- **EXTRACT PROVIDED**
=-=-=-=-=

Effects of COVID-19 upon ongoing construction projects from a principal‘s point of view
COVID-19 is already having a significant impact on ongoing construction projects in Germany. In the following, we will answer selected questions concerning the potential legal effects upon planner contracts in progress. Agreements must always be examined in each individual case as a matter of priority though. Both the effects on construction work and on the planner contracts concluded with the principal are of importance for architects and technical planners.
Key statements are as follows:
- Contractual obligations arising from construction contracts continue to exist.
- A case of force majeure will regularly be present.
- Planners and contractors must report such cases of force majeure as an obstruction.
- A default (contractual penalty for delay and compensation for damages due to delay) does not occur in the event of force majeure.
- Planners are entitled to securities for claims for remuneration against contractors.
- The planner is only entitled to additional remuneration for documented additional expenses, but not for mere delay. Contractual provisions take precedence.
- The planner may terminate the contract for good cause if the principal becomes illiquid. The principal however cannot, as a rule, terminate the planner contract for good cause.
I. Do contractual obligations expire as a result of the COVID-19 pandemic?
No, contractual obligations arising from contracts or planner contracts continue to have binding effect. Pursuant to section 275 (1) of the German Civil Code (BGB), the duty of performance only expires insofar as performance has objectively become (permanently) impossible after concluding the contract. Contractual obligations must be permanently unable to be performed by either the planner or any other third party. This is not the case as a consequence of the COVID-19 pandemic. Even if construction work was to be prohibited by the authorities, this would probably only lead to temporary – and not permanent – obstructions.

=-=-=-=-=

- **GIVEN ENTRIES**
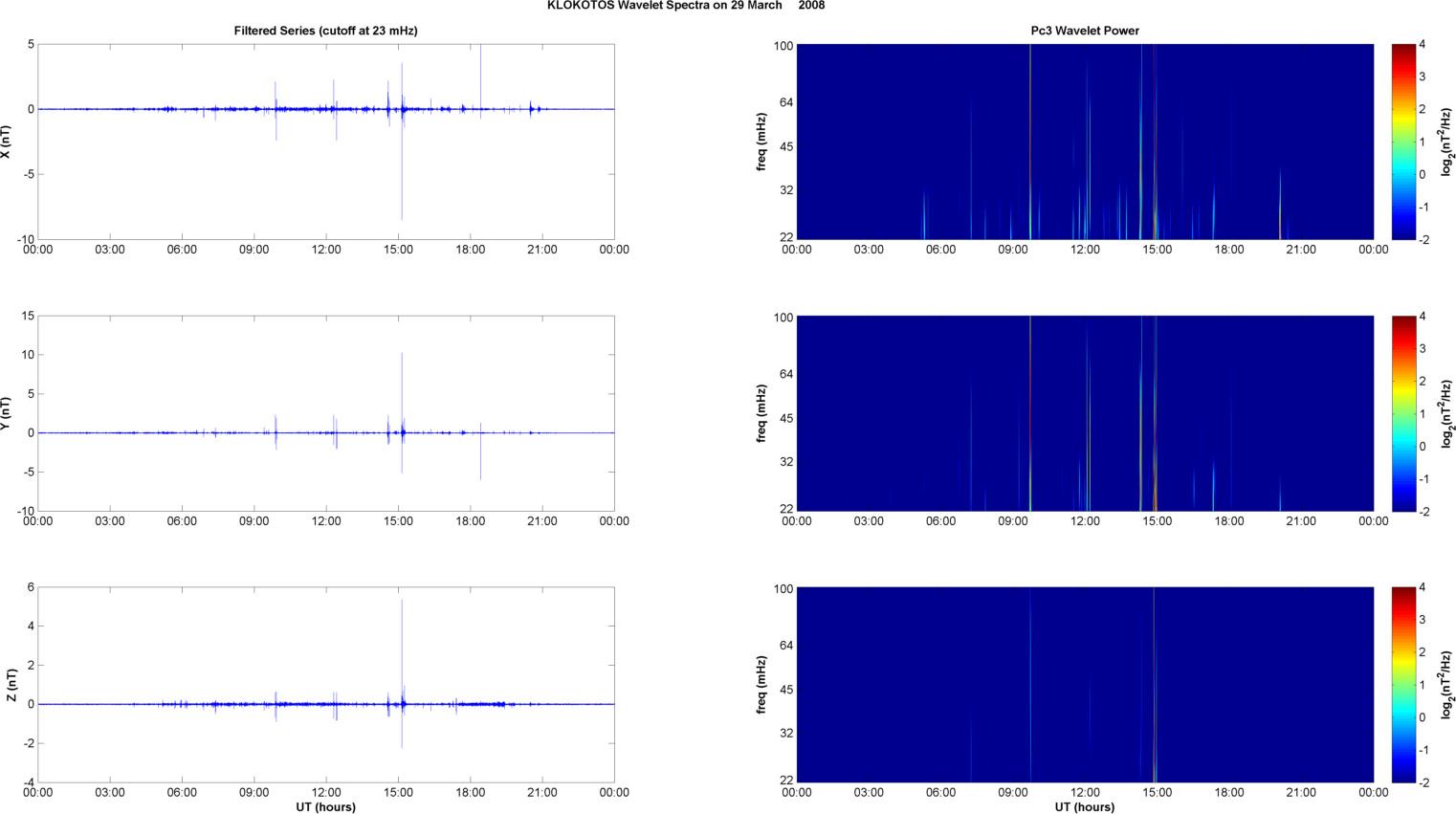Click the Y (nT) axis label
The height and width of the screenshot is (814, 1456).
tap(7, 413)
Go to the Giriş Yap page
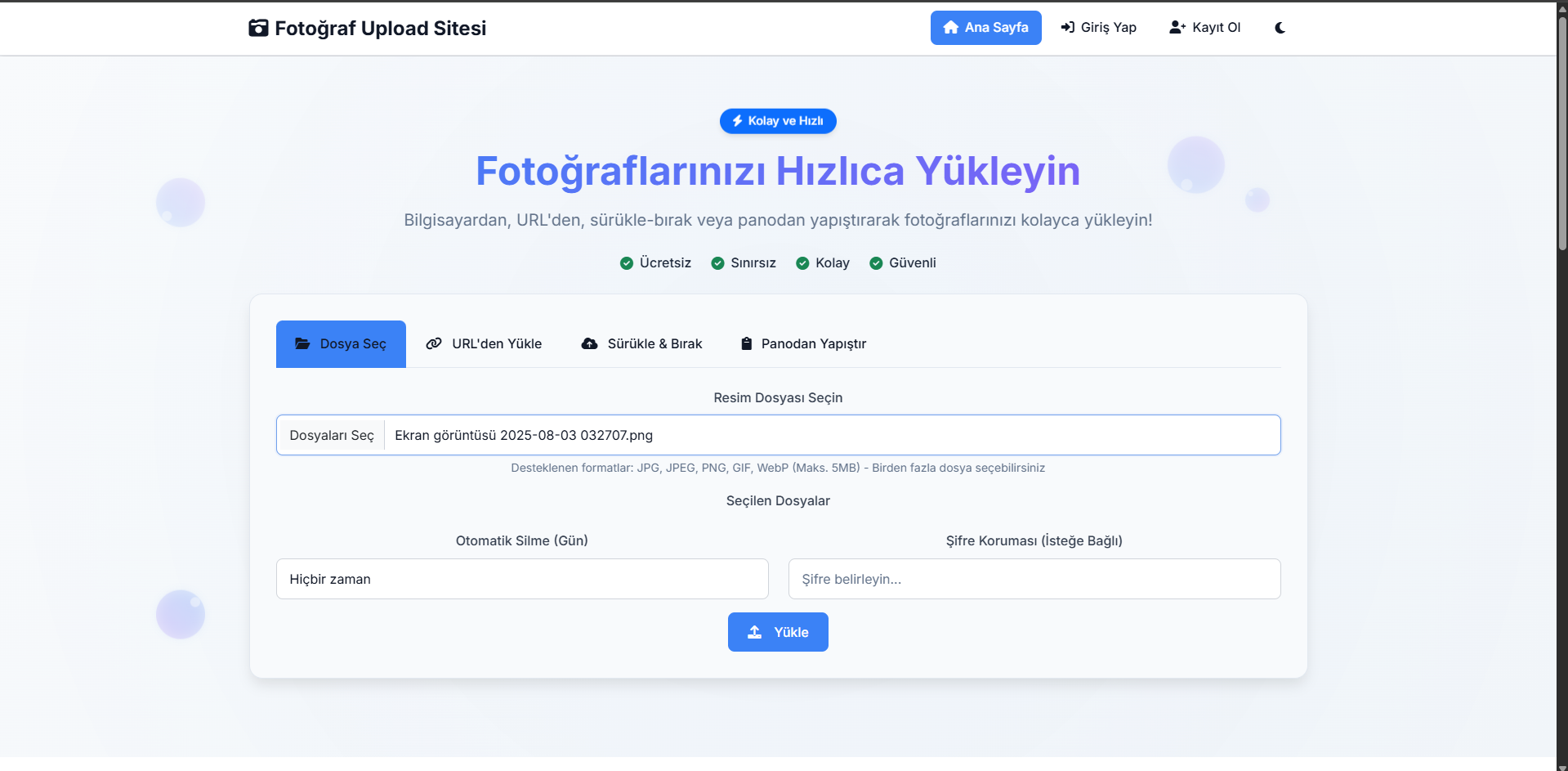The height and width of the screenshot is (771, 1568). tap(1099, 28)
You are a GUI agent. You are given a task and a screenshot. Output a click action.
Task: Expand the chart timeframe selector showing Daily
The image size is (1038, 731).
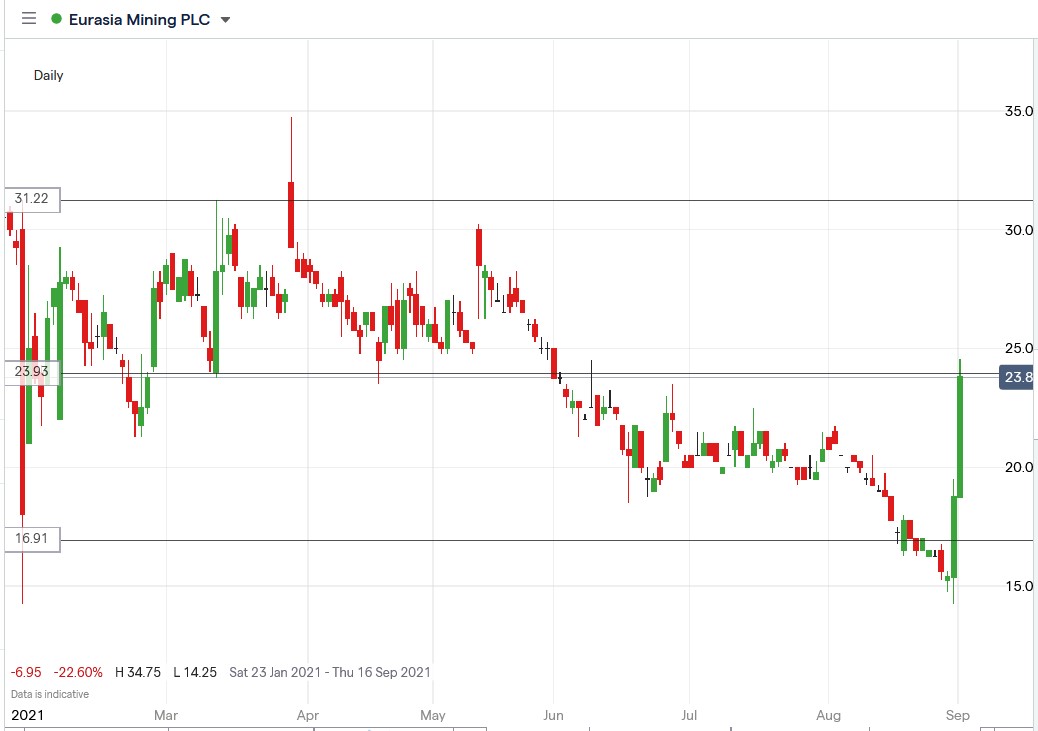pyautogui.click(x=47, y=75)
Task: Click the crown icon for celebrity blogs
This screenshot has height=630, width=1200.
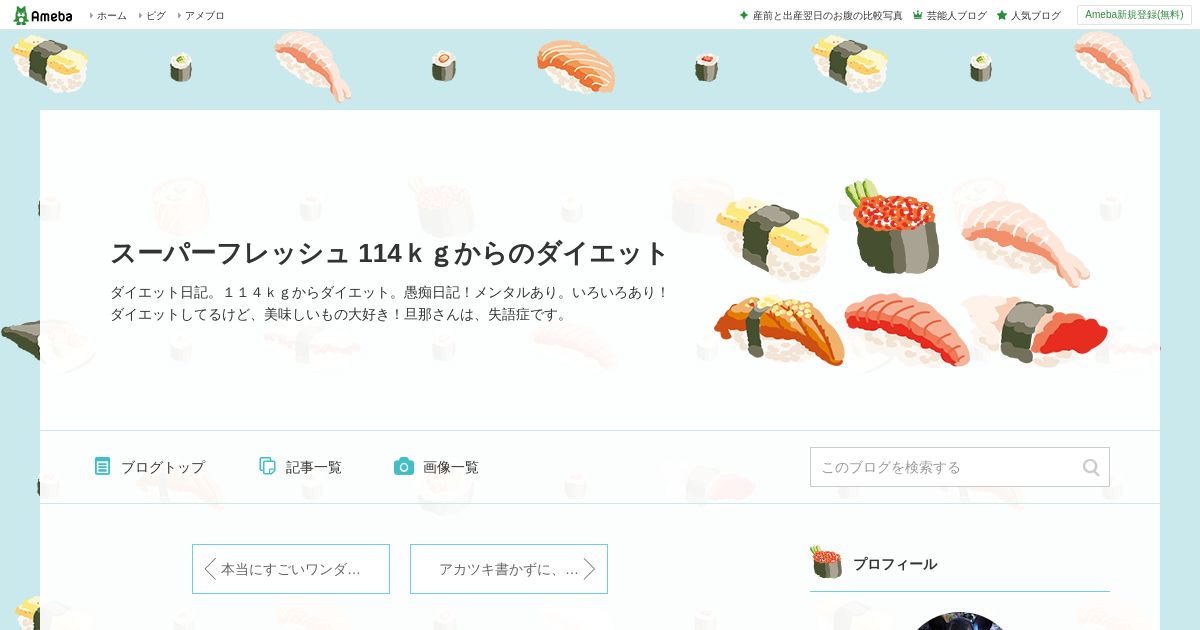Action: pos(917,15)
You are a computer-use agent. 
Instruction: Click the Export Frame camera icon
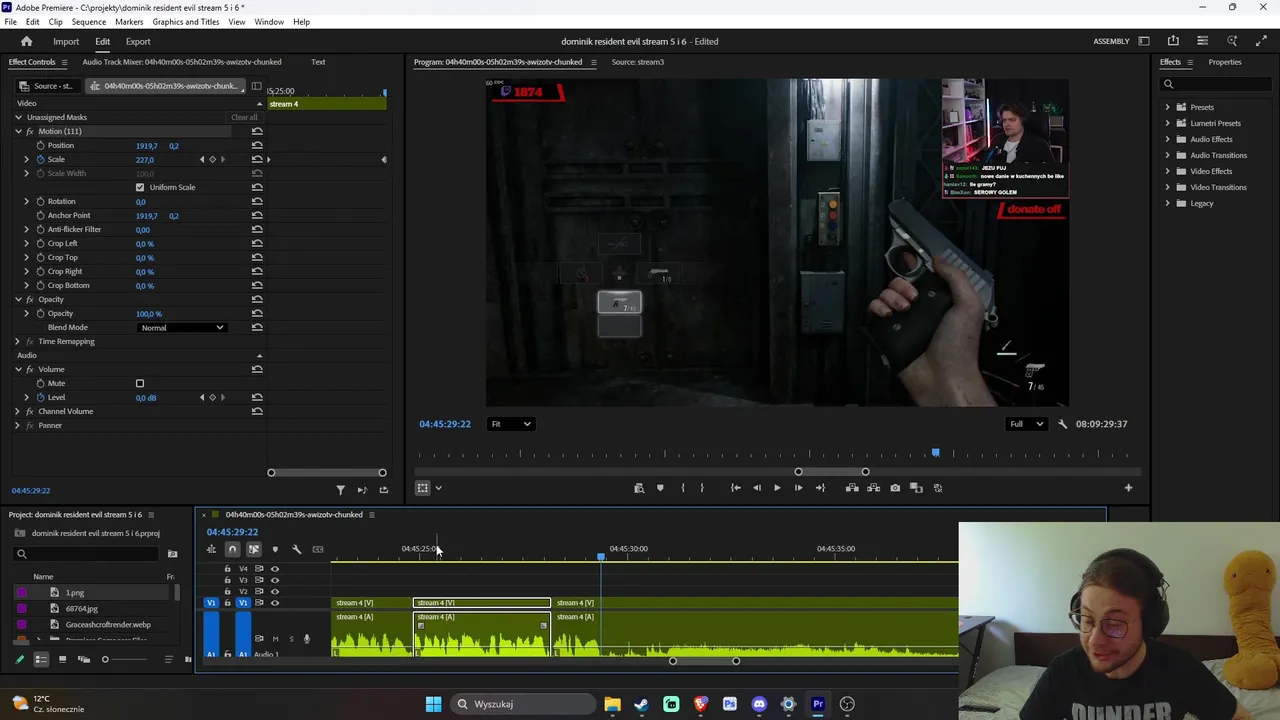point(895,488)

=-=-=-=-=

- **WORK TO COMPLETE**
• a. In the text on COVID-19 and construction projects, under what condition may the planner terminate the contract for good cause?
• b. Reproduce word for word everything in the text on COVID-19 and construction projects from "- Planners and" down to "the COVID-19 pandemic?".

- **ANSWERS FOR THIS EXERCISE**
• a. The planner may terminate the contract for good cause if the principal becomes illiquid.

• b.
- Planners and contractors must report such cases of force majeure as an obstruction.
- A default (contractual penalty for delay and compensation for damages due to delay) does not occur in the event of force majeure.
- Planners are entitled to securities for claims for remuneration against contractors.
- The planner is only entitled to additional remuneration for documented additional expenses, but not for mere delay. Contractual provisions take precedence.
- The planner may terminate the contract for good cause if the principal becomes illiquid. The principal however cannot, as a rule, terminate the planner contract for good cause.
I. Do contractual obligations expire as a result of the COVID-19 pandemic?